The announcement follows backlash from Democrats in the U.S. Congress who called on the Obama administration to halt its deportations of families who fled the three crime-infested Central American countries and entered the United States without documentation.
The expanded Refugee Admissions Program would offer “a safe and legal alternative to the dangerous journey many are currently tempted to begin, making them easy prey for human smugglers who have no interest but their own profits,” Kerry said in a speech at the National Defense University.
President Barack Obama previously said the United States would take in 3,000 refugees from Latin America by October this year.
Kerry did not say whether the Obama administration planned to take in more than 3,000 people.

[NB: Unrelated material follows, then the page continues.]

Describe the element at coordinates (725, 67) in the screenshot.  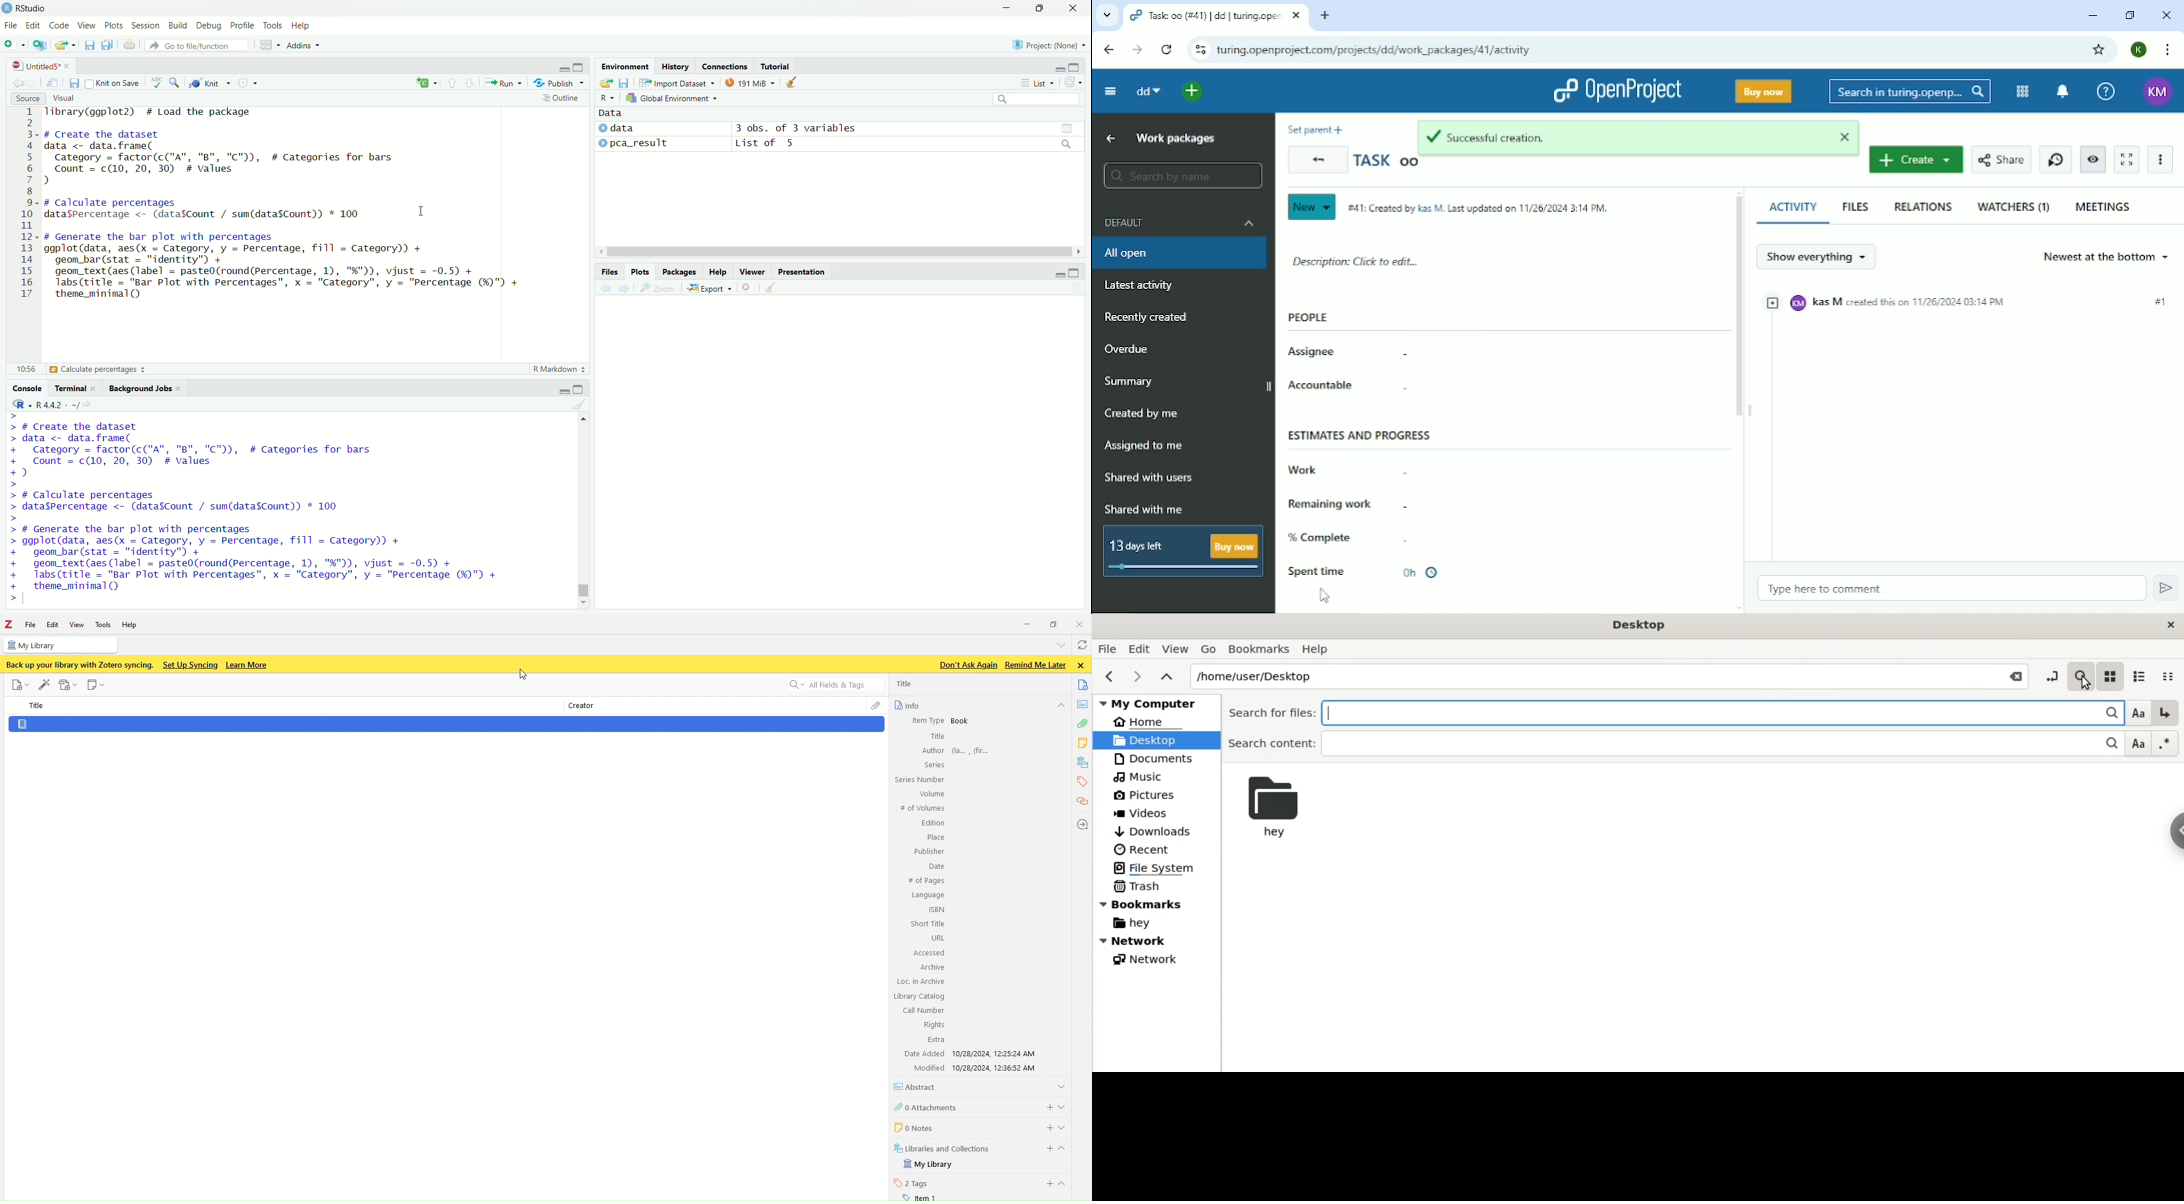
I see `connections` at that location.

He said the U.S. government would work with the United Nations and non-governmental organizations to identify people in need of refugee protection. He specifically mentioned those targeted by criminal gangs, including human rights activists.

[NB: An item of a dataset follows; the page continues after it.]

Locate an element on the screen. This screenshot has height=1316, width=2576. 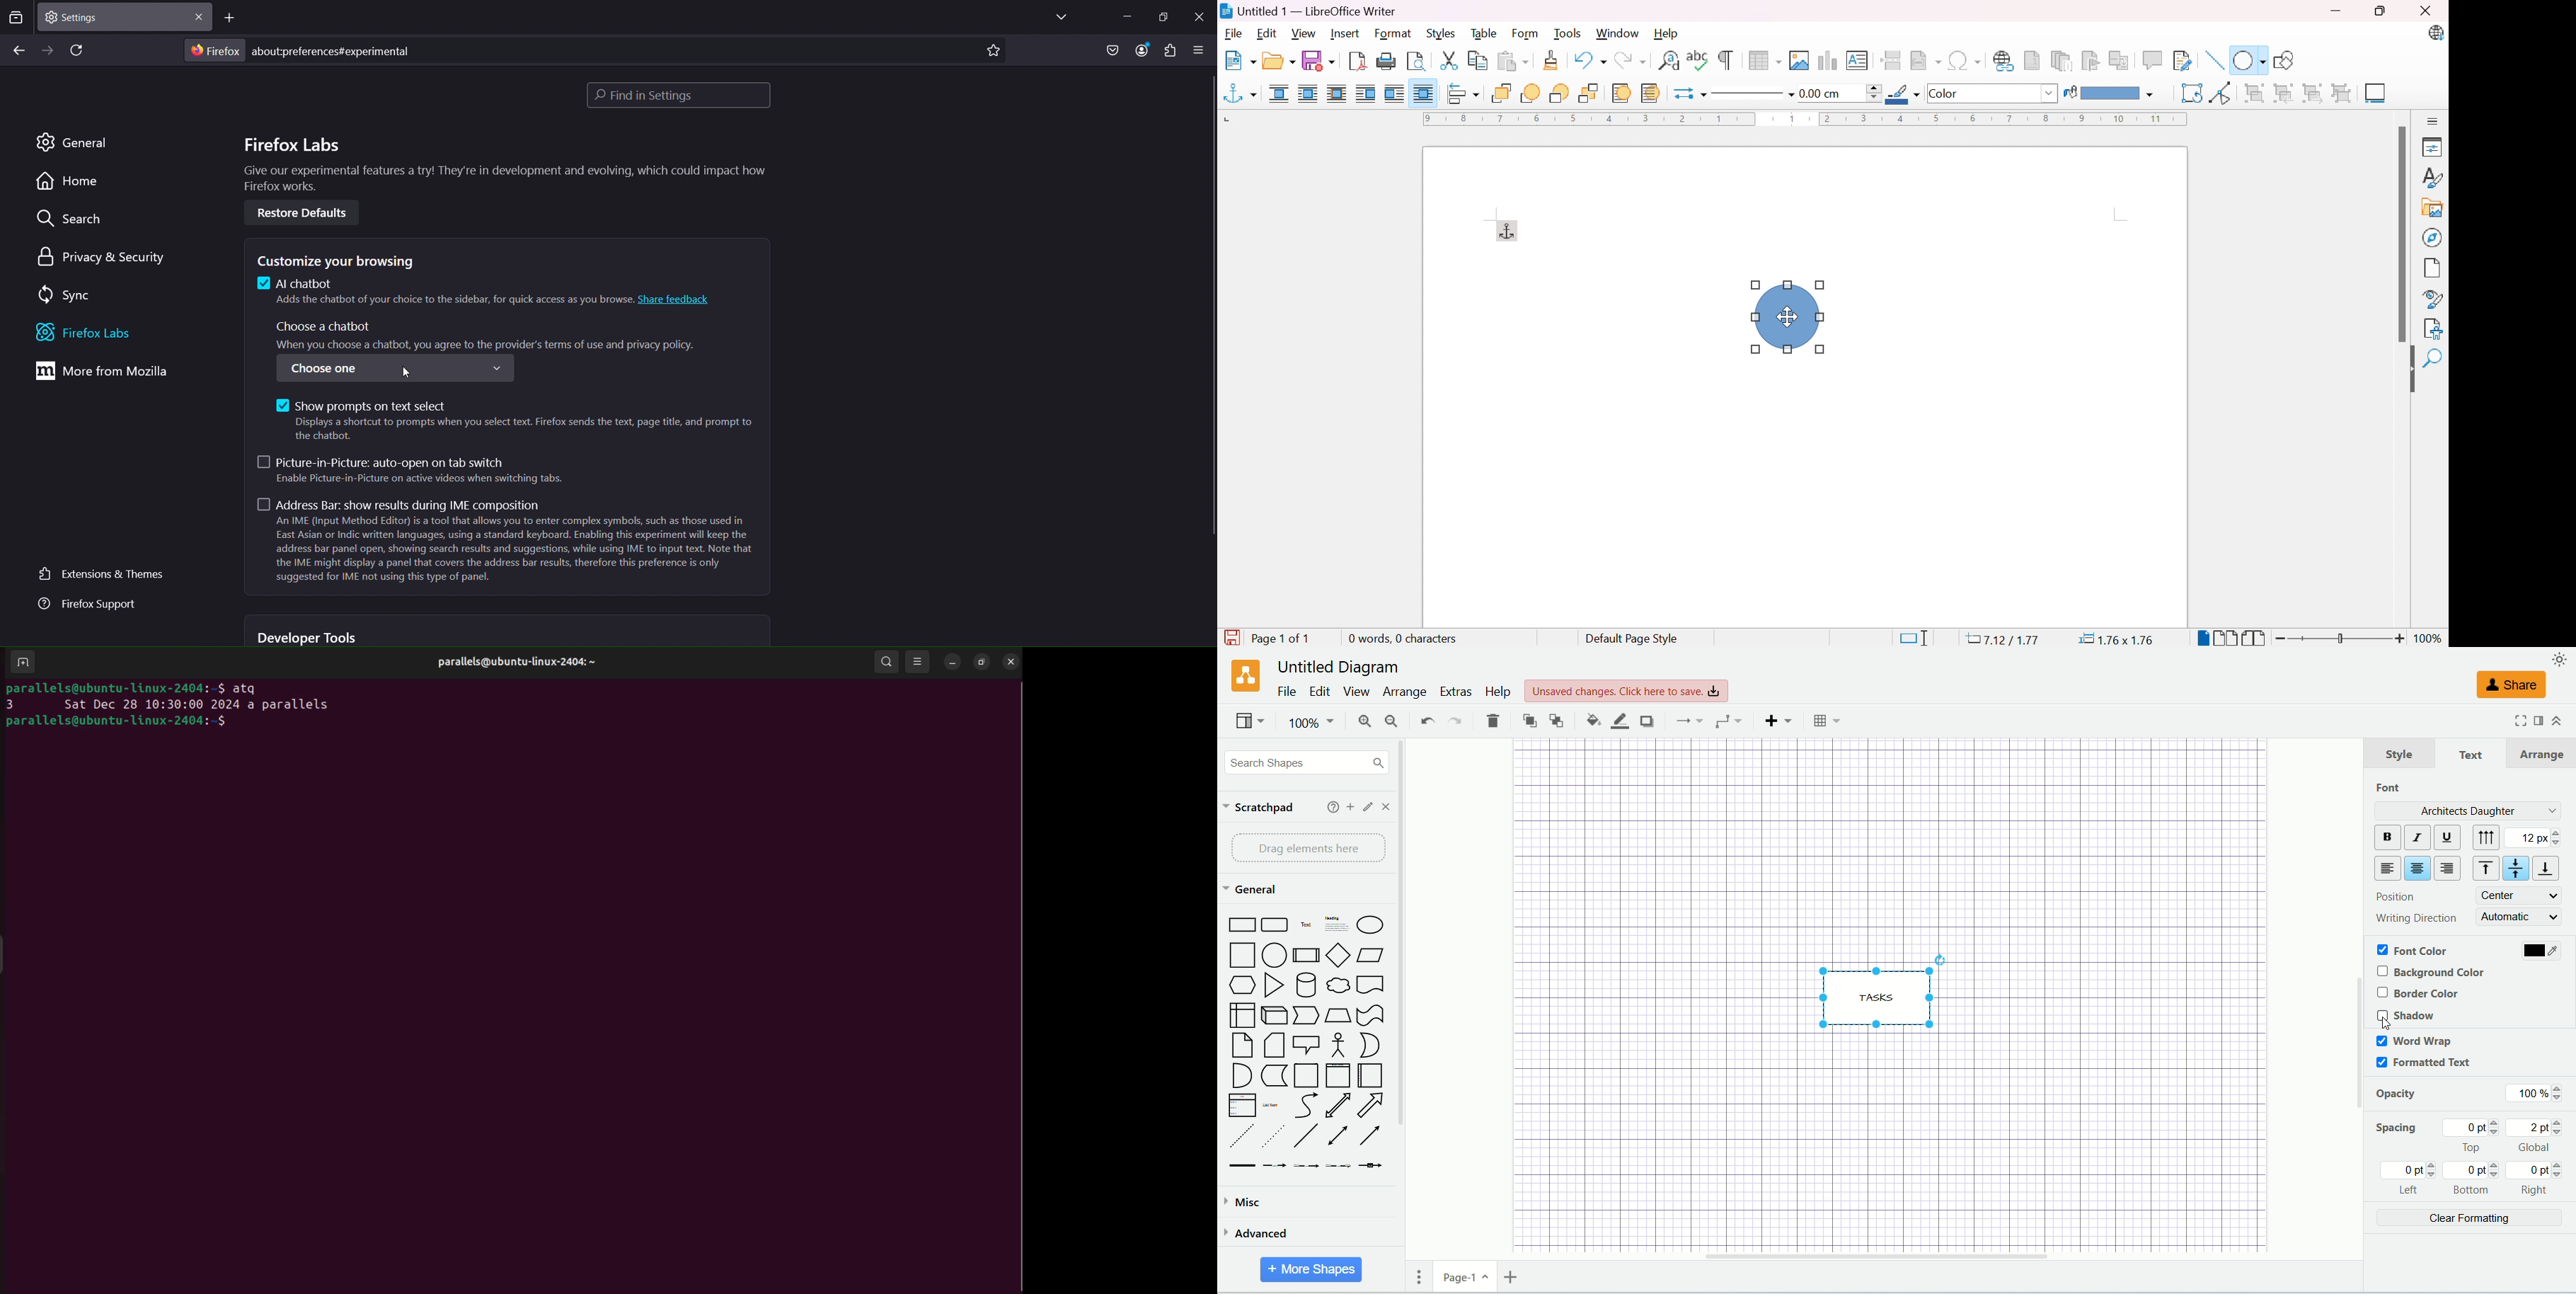
Default Page Style is located at coordinates (1632, 639).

“We also continue to explore additional options, including for those who may be at imminent risk of harm,” Kerry said.
Once the United Nations High Commissioner on Human Rights refers a potential refugee to the United States for resettlement, the case is reviewed at a Resettlement Support Center, according to the State Department.
The United States operates nine centers globally, but only one is in the Western hemisphere – in Quito, Ecuador.
Kerry did not say whether the United States would deploy any federal workers to the region or had plans to open additional centers.
The Department of Homeland Security has received more than 6,000 applications from minors in Central America, some of whom have begun to arrive in the United States as refugees, Secretary of Homeland Security Jeh Johnson said on Jan. 4. He said he expected the pace of child refugee arrivals to increase.